Die AfD hat bei der Landtagswahl in Sachsen-Anhalt nach den ersten Prognosen deutlich mehr als 40 Prozent erreicht und liegt damit klar vorn. Für die seit 24 Jahren regierende CDU zeichnet sich ein schwerer Rückschlag ab. Wer das Land künftig regieren wird, ist zunächst offen.
Der AfD-Spitzenkandidat Ulrich Siegmund und die Parteivorsitzenden Alice Weidel und Tino Chrupalla feierten das Ergebnis am Wahlabend in Magdeburg. Weidel bezeichnete das Resultat als „klaren Regierungsauftrag“ für ihre Partei. Zudem sagte sie voraus, Bundeskanzler Friedrich Merz werde noch vor Weihnachten abgelöst.
Chrupalla wertete das Ergebnis ebenfalls als Signal gegen den Kanzler. Merz mache großspurige Ankündigungen und habe gegenüber Russland unnötig eskaliert, sagte der AfD-Co-Vorsitzende. Zugleich räumte er ein, selbst nicht mit einem derart klaren Ergebnis gerechnet zu haben.
Die AfD wird vom Verfassungsschutz in Sachsen-Anhalt als „gesichert rechtsextrem“ eingestuft. Ihre Wahlparty fand im Alten Theater statt. Besucher und Journalisten wurden vor dem Einlass mit Spürhunden kontrolliert, Taschen wurden zweimal überprüft. Nach Angaben des vorliegenden Berichts der Deutschen Welle wurden außerdem 1800 Polizisten aus anderen Bundesländern nach Sachsen-Anhalt geschickt.
Für die CDU zeichnete sich ein besonders schlechtes Abschneiden ab. Die Partei verlor ihre Position als stärkste Kraft, die sie mehr als zwei Jahrzehnte gehalten hatte. Ministerpräsident Sven Schulze stellte sich am Abend dem Ergebnis und sagte: „Das ist Demokratie und die Menschen sind heute zur Wahl gegangen.“ Schulze hatte erst Anfang des Jahres den langjährigen Regierungschef Reiner Haseloff abgelöst, der nicht erneut kandidierte.

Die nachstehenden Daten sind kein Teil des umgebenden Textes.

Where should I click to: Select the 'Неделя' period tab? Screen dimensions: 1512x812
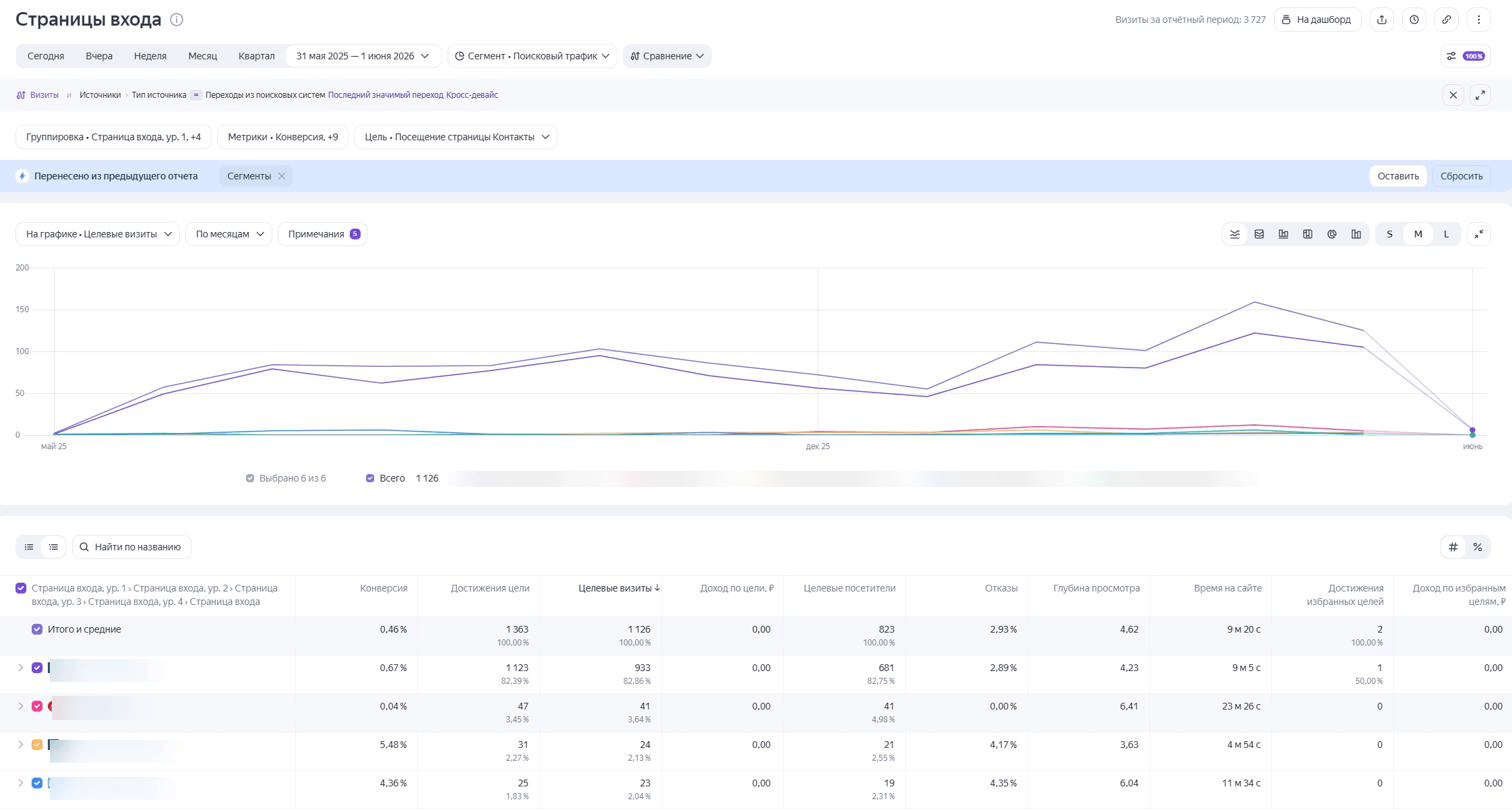150,56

Eine absolute Mehrheit der AfD erschien nach den ersten Hochrechnungen jedoch kaum erreichbar. Zugleich schlossen die anderen Parteien aus, Siegmund zum Ministerpräsidenten zu wählen. Eine wichtige Rolle könnte deshalb dem Bündnis Sahra Wagenknecht zukommen. Nach einigen Hochrechnungen lag die Partei knapp im Landtag, wobei zunächst offenblieb, ob sie auch im endgültigen Ergebnis vertreten sein würde.
Die Linken-Spitzenkandidatin Eva von Angern sprach von einem „schwarzen Tag“ für Sachsen-Anhalt. Sie verwies dabei auf mögliche Folgen des Wahlergebnisses für das Land und seine Bevölkerung. Im Wahlkampf hatte die AfD unter anderem angekündigt, abgelehnte Asylbewerber vom ersten Tag an in großem Umfang abzuschieben.
Die SPD war nach den Prognosen sicher im Landtag vertreten. Generalsekretär Tim Klüssendorf hielt eine Mehrheit ohne die AfD weiterhin für möglich. Wenn es eine solche Mehrheit gebe, müsse sie gemeinsam von allen im Landtag vertretenen Parteien gebildet werden, sagte er.
Auch die Grünen schafften nach den ersten Prognosen den Einzug in den Landtag, obwohl ihnen zuvor ein Scheitern an der Fünf-Prozent-Hürde vorausgesagt worden war. Parteichef Felix Banaszak erklärte, angesichts der starken AfD könne er nicht einfach feiern. Der Ausgang der Wahl war damit auch nach dem ersten Prognoseabend mit erheblichen politischen Unsicherheiten verbunden.